Q: While he was furloughed, getting paid but not working, my husband started gambling online. He ran up huge debts we cannot afford, has become a social moron and sits glued to his computer saying nothing to me or the kids. If I divorce him, will I be responsible for half his gambling debts, or would those be taken into consideration and give me a bigger financial settlement?
A: It does depend on the extent to which your husband’s gambling has depleted your joint assets. Under s25 Matrimonial Causes Act 1973 it could be considered as financial misconduct and therefore judged by the court to be “extreme or substantial”. This being the case, it is likely that it will be taken into account in a divorce settlement and will reduce your husband’s share of the remaining assets.
An important factor in establishing any liability you may have for your husband’s gambling debt will be whether the debt is solely in his name.
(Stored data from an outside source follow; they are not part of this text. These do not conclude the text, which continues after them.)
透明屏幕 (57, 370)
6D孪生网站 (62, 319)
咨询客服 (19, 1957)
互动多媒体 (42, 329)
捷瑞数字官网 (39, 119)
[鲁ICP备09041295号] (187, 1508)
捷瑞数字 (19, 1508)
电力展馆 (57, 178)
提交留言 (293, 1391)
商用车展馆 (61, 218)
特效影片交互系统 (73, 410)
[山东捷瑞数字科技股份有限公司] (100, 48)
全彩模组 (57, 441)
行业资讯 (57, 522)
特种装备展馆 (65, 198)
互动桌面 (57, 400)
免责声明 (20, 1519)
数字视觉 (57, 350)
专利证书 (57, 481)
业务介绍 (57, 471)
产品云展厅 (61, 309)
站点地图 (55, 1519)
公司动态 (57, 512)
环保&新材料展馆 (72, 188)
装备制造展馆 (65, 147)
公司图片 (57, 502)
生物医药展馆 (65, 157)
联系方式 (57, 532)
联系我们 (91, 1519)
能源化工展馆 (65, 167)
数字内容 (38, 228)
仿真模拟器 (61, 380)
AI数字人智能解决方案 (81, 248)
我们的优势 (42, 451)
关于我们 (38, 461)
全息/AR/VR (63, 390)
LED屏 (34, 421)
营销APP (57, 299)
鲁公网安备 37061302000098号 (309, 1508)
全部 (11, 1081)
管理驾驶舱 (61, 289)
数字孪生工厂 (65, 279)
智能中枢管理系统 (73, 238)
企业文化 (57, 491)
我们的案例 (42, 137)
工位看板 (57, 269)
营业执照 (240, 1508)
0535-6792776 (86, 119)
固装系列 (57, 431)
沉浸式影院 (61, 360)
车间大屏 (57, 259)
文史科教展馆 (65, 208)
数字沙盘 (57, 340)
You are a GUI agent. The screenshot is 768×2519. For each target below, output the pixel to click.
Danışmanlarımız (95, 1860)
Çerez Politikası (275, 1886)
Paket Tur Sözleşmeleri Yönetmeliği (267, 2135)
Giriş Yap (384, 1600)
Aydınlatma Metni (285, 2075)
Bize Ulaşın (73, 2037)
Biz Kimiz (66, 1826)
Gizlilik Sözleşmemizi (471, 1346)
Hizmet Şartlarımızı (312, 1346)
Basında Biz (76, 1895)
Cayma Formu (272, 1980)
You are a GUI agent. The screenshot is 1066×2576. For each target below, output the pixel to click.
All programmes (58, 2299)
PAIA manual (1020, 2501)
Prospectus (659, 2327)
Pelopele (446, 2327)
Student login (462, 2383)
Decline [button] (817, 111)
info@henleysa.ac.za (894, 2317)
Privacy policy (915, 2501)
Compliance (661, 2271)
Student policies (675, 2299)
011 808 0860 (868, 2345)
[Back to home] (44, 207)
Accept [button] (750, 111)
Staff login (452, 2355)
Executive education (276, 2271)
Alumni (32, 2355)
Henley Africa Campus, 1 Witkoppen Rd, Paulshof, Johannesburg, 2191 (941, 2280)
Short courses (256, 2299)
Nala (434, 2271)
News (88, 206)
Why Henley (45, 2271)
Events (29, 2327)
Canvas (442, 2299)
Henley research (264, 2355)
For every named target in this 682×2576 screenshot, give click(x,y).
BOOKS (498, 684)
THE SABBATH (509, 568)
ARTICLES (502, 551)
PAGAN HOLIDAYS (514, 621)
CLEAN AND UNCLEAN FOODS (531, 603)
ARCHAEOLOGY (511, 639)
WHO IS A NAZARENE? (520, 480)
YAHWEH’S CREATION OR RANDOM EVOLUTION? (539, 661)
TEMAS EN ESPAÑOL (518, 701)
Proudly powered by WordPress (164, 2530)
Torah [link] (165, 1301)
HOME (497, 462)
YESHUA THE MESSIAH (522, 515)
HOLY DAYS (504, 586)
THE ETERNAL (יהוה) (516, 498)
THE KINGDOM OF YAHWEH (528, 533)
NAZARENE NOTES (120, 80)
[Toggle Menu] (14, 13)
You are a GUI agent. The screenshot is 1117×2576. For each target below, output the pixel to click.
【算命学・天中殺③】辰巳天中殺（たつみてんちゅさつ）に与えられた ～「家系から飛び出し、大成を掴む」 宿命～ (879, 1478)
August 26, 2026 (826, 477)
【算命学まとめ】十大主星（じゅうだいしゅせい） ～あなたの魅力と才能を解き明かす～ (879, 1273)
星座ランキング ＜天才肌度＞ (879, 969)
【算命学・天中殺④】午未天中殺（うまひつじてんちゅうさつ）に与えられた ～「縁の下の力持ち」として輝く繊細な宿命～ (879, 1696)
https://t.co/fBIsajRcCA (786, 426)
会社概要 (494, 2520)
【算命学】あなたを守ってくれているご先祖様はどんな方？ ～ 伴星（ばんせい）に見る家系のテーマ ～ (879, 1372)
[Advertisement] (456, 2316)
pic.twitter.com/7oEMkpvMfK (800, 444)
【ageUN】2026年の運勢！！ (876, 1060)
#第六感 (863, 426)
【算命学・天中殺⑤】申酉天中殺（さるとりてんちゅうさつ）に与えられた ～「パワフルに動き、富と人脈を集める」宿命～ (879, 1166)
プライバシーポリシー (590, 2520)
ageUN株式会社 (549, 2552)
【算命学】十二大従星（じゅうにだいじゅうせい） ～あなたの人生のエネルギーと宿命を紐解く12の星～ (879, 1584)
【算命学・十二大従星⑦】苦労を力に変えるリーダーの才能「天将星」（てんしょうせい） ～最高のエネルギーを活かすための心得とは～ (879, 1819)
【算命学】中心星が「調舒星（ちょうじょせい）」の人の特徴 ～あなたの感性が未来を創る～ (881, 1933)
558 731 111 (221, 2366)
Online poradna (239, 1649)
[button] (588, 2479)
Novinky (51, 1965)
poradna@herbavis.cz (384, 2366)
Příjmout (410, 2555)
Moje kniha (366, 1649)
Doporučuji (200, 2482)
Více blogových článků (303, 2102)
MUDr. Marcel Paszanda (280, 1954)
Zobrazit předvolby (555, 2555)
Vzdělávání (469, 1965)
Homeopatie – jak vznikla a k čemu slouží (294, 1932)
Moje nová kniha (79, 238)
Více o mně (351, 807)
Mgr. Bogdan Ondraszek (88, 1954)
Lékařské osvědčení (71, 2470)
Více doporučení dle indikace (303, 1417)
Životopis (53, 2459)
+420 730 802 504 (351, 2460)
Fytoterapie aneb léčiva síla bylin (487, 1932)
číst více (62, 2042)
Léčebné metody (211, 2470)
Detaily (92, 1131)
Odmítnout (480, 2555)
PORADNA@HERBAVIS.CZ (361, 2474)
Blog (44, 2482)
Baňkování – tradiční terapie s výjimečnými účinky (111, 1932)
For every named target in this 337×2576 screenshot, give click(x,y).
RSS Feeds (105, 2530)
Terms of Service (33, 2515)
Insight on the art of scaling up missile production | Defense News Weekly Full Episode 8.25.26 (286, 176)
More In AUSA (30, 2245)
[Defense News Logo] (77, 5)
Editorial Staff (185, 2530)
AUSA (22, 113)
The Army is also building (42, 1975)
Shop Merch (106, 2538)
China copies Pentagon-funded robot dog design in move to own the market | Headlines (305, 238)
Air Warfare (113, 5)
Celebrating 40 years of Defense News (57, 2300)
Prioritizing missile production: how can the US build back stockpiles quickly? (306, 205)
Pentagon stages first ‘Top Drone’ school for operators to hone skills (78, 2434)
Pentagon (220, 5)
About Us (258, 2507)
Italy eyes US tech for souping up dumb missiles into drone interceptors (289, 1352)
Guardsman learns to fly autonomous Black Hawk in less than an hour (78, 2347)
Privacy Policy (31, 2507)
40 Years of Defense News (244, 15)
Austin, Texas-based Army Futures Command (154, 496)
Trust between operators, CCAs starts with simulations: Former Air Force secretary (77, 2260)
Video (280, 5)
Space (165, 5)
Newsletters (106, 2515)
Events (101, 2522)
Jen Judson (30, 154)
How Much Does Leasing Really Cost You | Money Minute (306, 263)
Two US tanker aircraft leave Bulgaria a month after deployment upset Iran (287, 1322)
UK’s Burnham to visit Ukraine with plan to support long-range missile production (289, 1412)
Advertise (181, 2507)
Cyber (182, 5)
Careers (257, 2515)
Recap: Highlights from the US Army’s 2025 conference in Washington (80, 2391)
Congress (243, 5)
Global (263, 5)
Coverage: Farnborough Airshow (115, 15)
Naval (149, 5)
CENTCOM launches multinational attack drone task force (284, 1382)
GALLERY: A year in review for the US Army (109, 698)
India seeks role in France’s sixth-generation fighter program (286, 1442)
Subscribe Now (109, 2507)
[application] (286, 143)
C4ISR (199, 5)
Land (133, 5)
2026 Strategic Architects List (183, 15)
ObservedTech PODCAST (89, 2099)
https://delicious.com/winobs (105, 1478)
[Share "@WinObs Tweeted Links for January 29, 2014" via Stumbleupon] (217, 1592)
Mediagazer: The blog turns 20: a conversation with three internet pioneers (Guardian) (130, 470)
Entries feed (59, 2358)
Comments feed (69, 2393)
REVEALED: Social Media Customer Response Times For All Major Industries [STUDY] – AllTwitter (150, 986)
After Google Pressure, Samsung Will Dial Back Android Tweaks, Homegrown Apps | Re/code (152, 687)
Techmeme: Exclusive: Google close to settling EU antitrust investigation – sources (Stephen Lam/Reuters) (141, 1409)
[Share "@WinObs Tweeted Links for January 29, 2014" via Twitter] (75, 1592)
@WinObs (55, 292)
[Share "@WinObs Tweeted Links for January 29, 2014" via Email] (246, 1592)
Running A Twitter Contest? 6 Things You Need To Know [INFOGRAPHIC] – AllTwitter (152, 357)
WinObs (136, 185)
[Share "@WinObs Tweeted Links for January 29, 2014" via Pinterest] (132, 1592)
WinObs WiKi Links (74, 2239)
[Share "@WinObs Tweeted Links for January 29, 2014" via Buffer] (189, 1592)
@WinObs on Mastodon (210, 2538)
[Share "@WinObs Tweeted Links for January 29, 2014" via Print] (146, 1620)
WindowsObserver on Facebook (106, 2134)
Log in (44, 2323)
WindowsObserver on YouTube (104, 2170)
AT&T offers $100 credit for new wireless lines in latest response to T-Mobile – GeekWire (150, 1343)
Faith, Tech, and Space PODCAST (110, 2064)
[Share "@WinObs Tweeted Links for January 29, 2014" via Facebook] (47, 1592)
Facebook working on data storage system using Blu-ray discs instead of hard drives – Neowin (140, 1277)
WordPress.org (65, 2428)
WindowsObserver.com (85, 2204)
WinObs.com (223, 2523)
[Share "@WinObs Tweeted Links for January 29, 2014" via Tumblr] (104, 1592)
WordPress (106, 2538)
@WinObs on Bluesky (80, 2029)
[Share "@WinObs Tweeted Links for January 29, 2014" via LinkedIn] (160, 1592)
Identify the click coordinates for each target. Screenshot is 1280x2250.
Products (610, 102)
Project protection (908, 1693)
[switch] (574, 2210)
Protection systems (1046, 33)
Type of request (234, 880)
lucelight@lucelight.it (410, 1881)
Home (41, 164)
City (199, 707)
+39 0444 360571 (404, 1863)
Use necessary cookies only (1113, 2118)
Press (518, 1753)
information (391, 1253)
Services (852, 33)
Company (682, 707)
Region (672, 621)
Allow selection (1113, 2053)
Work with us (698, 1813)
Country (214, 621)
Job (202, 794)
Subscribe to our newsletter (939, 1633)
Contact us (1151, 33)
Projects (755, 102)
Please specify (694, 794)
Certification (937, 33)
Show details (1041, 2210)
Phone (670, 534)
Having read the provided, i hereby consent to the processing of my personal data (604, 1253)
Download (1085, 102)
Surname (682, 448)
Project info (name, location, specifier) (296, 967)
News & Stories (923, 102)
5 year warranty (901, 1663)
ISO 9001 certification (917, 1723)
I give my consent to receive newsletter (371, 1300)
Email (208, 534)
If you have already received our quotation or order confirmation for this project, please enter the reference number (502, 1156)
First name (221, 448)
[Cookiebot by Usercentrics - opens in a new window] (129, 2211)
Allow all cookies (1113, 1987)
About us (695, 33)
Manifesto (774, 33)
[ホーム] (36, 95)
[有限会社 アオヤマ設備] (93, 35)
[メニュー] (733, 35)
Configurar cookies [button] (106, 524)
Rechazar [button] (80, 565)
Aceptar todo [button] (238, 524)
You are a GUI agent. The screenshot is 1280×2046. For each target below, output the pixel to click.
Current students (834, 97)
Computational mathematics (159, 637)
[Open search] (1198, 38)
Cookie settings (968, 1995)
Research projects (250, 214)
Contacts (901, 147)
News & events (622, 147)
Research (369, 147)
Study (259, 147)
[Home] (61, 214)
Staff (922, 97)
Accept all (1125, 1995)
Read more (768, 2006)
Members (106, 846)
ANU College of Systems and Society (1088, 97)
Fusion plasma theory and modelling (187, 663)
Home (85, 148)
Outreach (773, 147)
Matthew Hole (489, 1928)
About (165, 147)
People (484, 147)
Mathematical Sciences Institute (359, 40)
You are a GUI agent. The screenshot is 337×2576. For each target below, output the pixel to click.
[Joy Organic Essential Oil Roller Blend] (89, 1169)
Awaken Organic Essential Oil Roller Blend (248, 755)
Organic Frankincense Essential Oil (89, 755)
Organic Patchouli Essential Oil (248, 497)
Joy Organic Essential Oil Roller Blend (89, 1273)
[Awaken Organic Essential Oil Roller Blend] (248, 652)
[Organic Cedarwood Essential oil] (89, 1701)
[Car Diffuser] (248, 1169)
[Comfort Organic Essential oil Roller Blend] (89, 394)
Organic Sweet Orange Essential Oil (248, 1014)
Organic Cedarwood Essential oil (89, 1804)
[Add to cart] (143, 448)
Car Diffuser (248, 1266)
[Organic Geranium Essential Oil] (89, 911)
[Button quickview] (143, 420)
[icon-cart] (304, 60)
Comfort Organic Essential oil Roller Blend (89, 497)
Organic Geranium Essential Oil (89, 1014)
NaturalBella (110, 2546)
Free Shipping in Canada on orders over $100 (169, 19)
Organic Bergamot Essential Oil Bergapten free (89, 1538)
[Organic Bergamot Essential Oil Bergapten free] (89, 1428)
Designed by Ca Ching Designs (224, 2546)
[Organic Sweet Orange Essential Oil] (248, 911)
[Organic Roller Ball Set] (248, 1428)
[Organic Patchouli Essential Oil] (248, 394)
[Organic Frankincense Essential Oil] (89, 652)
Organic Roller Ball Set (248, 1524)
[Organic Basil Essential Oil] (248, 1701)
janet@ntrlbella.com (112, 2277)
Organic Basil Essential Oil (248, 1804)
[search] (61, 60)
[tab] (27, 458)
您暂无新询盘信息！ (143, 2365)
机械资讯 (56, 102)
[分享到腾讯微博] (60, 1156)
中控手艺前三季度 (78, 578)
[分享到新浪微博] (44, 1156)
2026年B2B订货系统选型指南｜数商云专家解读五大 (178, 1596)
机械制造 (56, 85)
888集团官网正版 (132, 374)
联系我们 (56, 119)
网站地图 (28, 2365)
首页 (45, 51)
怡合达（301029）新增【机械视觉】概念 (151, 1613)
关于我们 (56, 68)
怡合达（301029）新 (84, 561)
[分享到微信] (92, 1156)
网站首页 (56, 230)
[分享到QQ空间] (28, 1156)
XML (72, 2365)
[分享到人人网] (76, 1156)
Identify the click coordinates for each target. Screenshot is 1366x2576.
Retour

Presumably the accounts he set up on the gambling sites will be in his name only, and even if he used a joint bank account to pay for them you could still prove that it was his debt and that it was not incurred to pay for something that benefitted the marriage. When financial agreements are made by the court, judges will normally share joint debts as well as joint assets, but in such cases such as one party running up a gambling debt, a judge may assign a specific debt to an individual.
You should collect as much direct evidence of your husband’s gambling as you can, including online accounts and activity records and bank or credit card statements. Then you should make an appointment with a divorce lawyer to discuss your best course of action. Both actions will be crucial to getting the best possible financial settlement.